W3C home > Mailing lists > Public > www-dom@w3.org > July to September 1998

Re: Document cleanup suggestions

From: John Cowan <cowan@locke.ccil.org>
Date: Mon, 17 Aug 1998 15:10:48 -0400
Message-ID: <35D88037.1F58DD80@locke.ccil.org>
To: DOM List <www-dom@w3.org>
Some time ago, keshlam@us.ibm.com wrote:

> CDATA: this interface is-a Text. That means it implements the split and
> join operations, and can be passed to them... which means a CDATA could be
> passed to Text.joinText, or vice versa.
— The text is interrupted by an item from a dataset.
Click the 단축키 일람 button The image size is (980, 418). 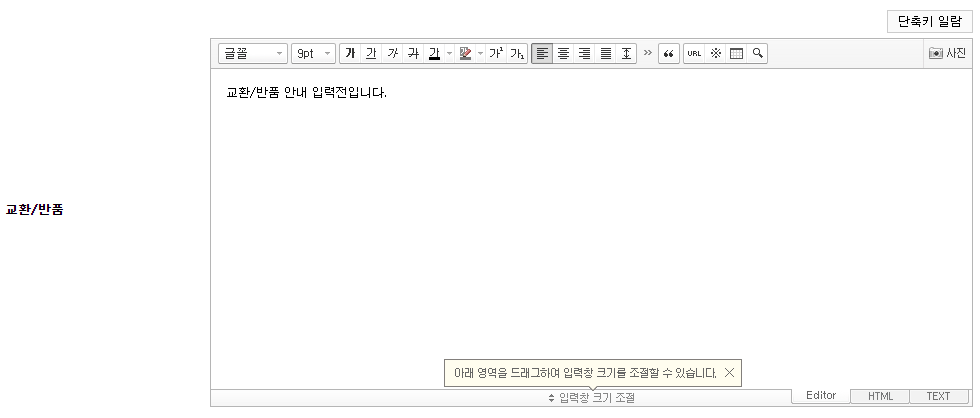929,21
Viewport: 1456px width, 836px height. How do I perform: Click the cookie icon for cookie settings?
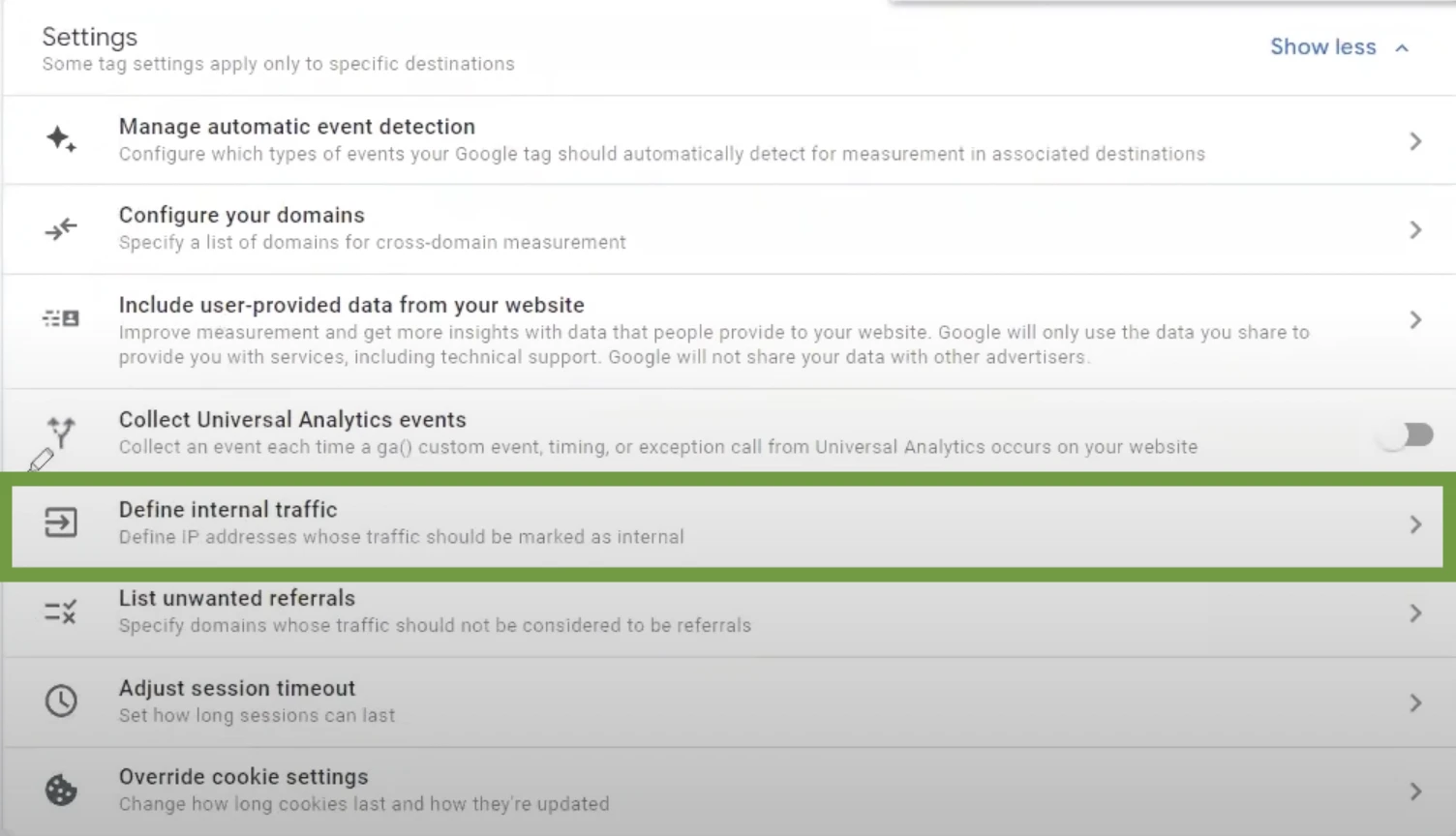61,791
The spec doesn't mention this, and
> probably should point out that the result of such a combination, if it
> works at all, would probably have to be a CDATA due to the risk of
> containing characters that normal Text can't.

Actually, Text (and for that matter CData) can contain any characters
whatsoever.  It just happens that when you *write out* a Text or CData
object you need to canonicalize it, and in different ways.  This is not
something that the current DOM has specific interfaces for.
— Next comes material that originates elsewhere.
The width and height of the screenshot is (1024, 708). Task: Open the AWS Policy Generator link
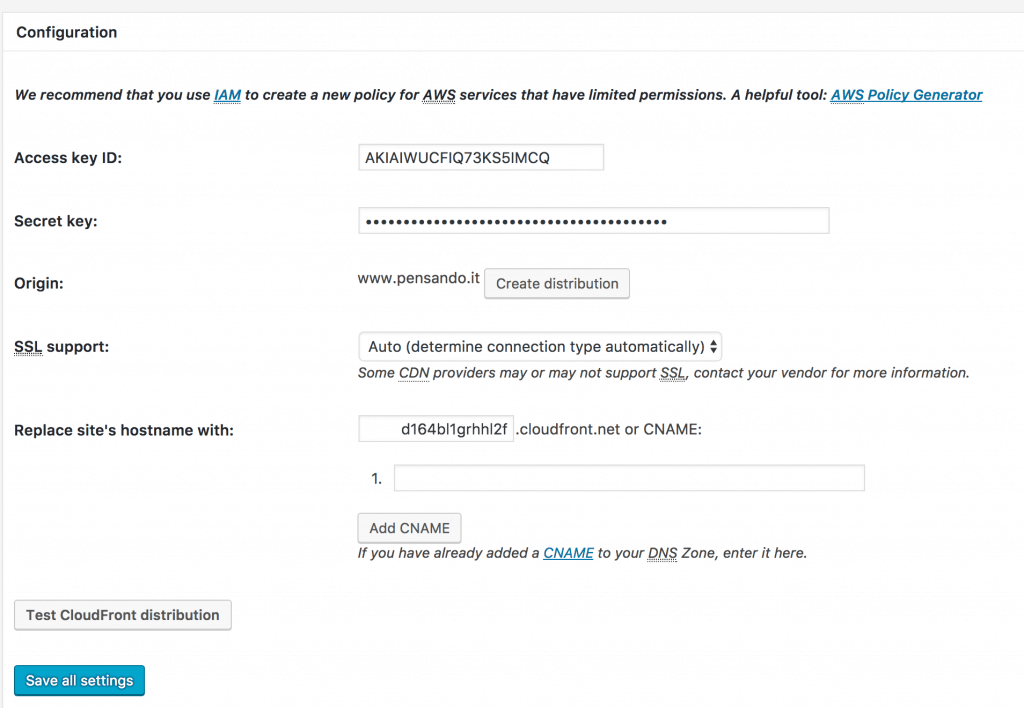coord(906,94)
This is a consequence of the fact that Text objects contain character
data, not markup.

> There is, of course, a hazard involved in CDATA: since it can legitimately
> contain both > and ] characters, it's possible that during editing of the
> DOM we might manage to introduce ]]> into its text contents. This would
> yield bad XML when written out since that's the CDATA terminating sequence.

Only if your writeOut method is unacceptably naive.  The writeOut method for
Text-not-CData objects should emit "<" as "&lt;" and "&" as "&amp;", and the
writeOut method for CData should emit "]]>" as "]]&gt;".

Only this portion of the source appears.